Anistia Internacional
Saúde e vida são direitos humanos!
Como movimento global de 7 milhões de pessoas no mundo pela defesa dos direitos humanos, a Anistia Internacional pede a todos e todas união neste momento, adotando medidas individuais que protejam a todas e todos. É importante que, aqueles que puderem, sigam as orientações quanto ao isolamento, a fim de minimizar os riscos de transmissão, especialmente para as pessoas do chamado grupo de risco, como idosos e pessoas com doenças crônicas e pessoas com baixa imunidade devido a tratamentos de saúde. É fundamental também adotar os devidos protocolos de higiene. Não há necessidade de estoque de alimentos e de itens de higiene.
É dever do Estado garantir atendimento de saúde para toda a população e garantir acesso a informações claras, precisas, confiáveis e de fácil acesso e entendimento. Trabalhadoras e trabalhadores não podem ter seus rendimentos impactados pela crise. As autoridades precisam urgentemente dar respostas neste sentido, para que as pessoas não se exponham por necessidades financeiras. Além disso, precisam dar o exemplo à população, obedecendo prontamente às normas sanitárias. Profissionais de saúde precisam receber cuidados extras, com acesso a todos recursos de proteção necessários, além de terem seus esforços reconhecidos e valorizados. Discriminação contra qualquer grupo não é tolerável nem neste momento, nem em qualquer outro. Epidemia não é desculpa para racismo ou xenofobia. Nada é! E não se esqueça: saúde é um direito humano!
Enfrentamos o que já se configura como uma das maiores crises da história, com esses dois direitos tão básicos e preciosos para nós ameaçados diante da pandemia da Covid-19. São tempos complicados que exigem atenção de todos nós!

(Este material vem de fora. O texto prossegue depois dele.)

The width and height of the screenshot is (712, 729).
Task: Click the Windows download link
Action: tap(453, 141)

Na região das Américas, o contexto de constantes violações dos direitos humanos que antecedem à pandemia e que podem se agravar por conta dela exigem um olhar específico. Foi pensando nisso que publicamos uma série de recomendações para que esses países cumpram suas obrigações internacionais de direitos humanos ao construir suas respostas à pandemia de Covid-19.
Trata-se de uma lista de quatro medidas que as autoridades devem adotar e quatro que não devem adotar nesses tempos. O documento afirma que:
- os governos não devem discriminar;
- não devem deixar os grupos de alto risco para trás;
- não devem empregar repressão ou força excessiva para implementar medidas de saúde pública, nem devem censurar ou limitar o acesso a informações baseadas em evidências ou limitar o acesso à prevenção.
- Os Estados devem garantir os direitos dos trabalhadores e sua assistência social;
- garantir o acesso de todos e todas à água, ao saneamento básico e à assistência médica;
- assegurar uma resposta à pandemia que enfoque na questão de gênero e que proteja o direito de privacidade das pessoas.
O momento exige união, solidariedade e empatia de todos e todas! Vamos superar esta crise, JUNTOS e JUNTAS! Precisamos unir esforços e seguir as medidas de segurança para vencermos essa batalha.
Se você puder, FIQUE EM CASA! Se não puder, triplique a atenção com a higiene e onde você está tocando suas mãos. O Covid-19 é seríssimo e propaga com muita facilidade.